▶ _Requirement_:
Once the images are set aside, print the remaining lines below exactly.

(Collected data)
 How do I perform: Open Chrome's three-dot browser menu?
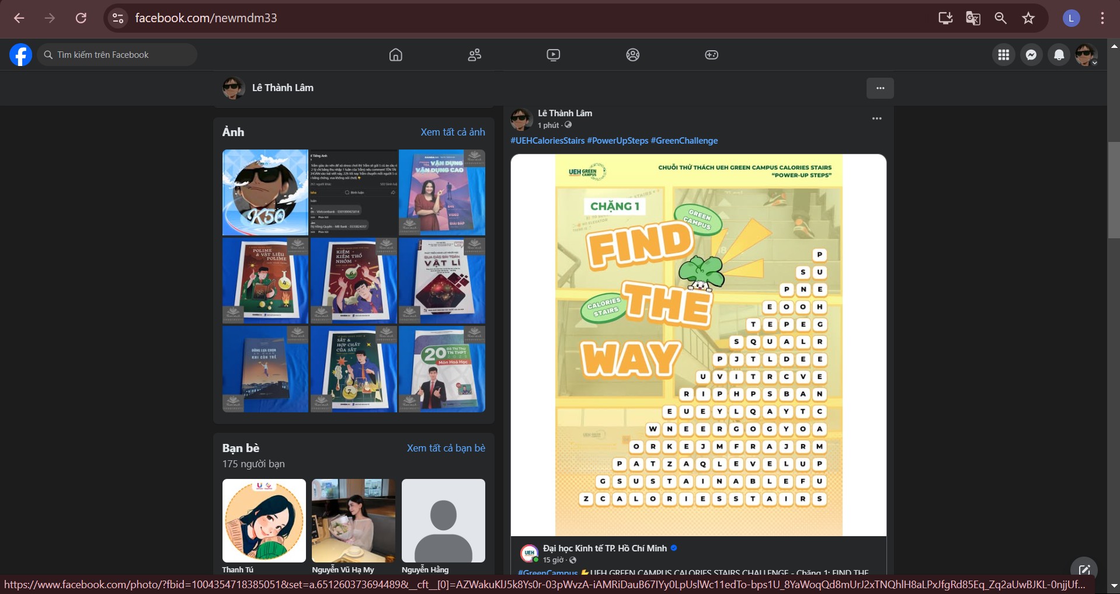coord(1102,18)
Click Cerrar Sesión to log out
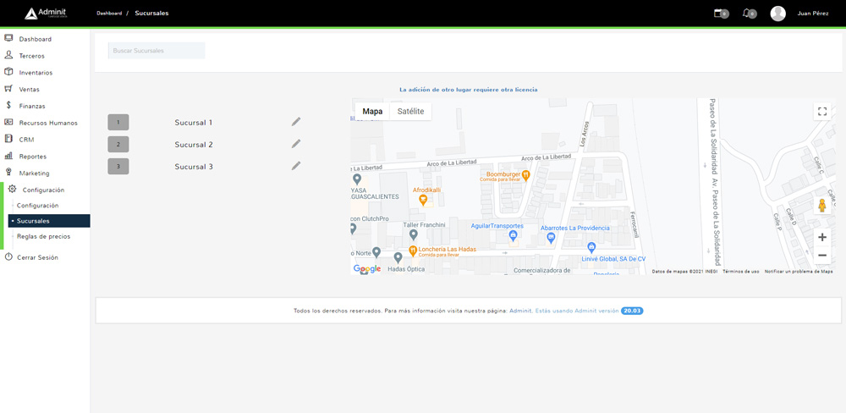This screenshot has height=413, width=846. pos(37,257)
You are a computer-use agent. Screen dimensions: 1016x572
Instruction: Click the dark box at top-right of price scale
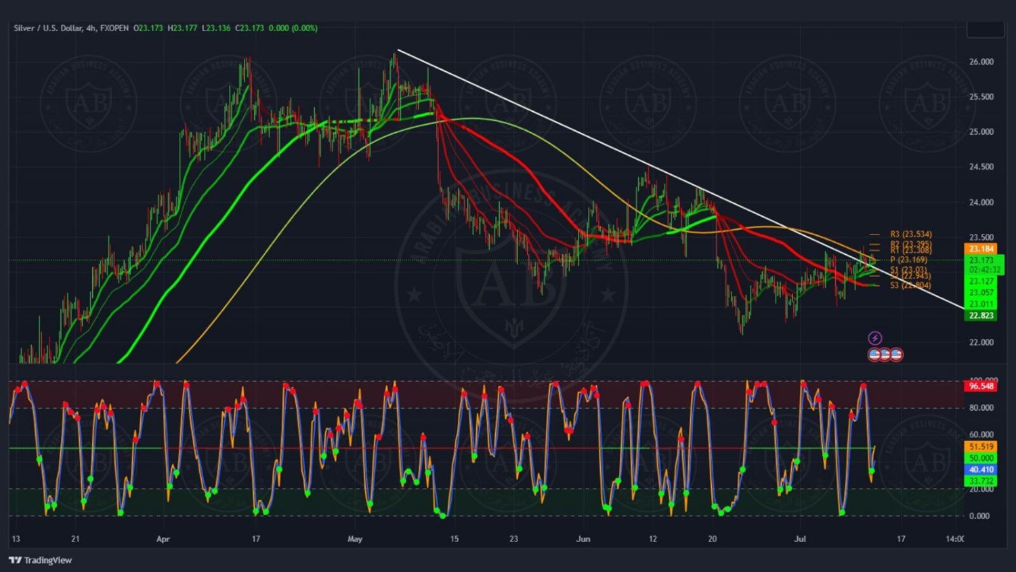click(x=985, y=30)
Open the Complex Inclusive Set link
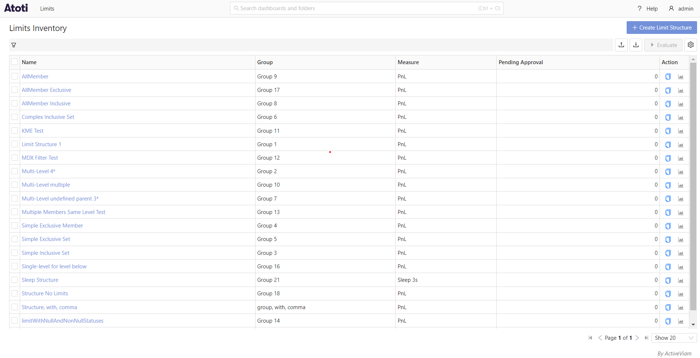700x358 pixels. [48, 117]
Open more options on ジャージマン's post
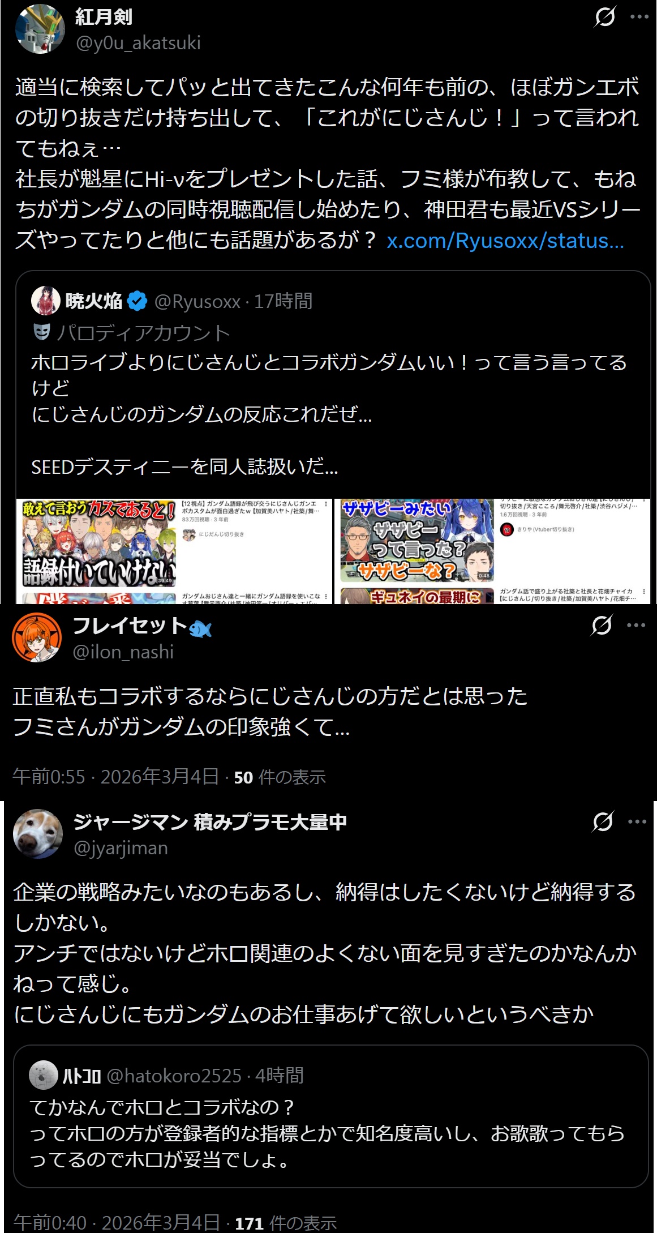 pos(637,821)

▶ _Answer for this exercise_:
 How do I perform: Open Chrome's three-dot browser menu?
coord(1102,18)
Click Cerrar Sesión to log out
This screenshot has height=413, width=846. pos(37,257)
You are a computer-use agent. Screen dimensions: 1016x572
Instruction: Click the dark box at top-right of price scale
click(x=985, y=30)
Open the Complex Inclusive Set link
700x358 pixels. [48, 117]
Open more options on ジャージマン's post
 pos(637,821)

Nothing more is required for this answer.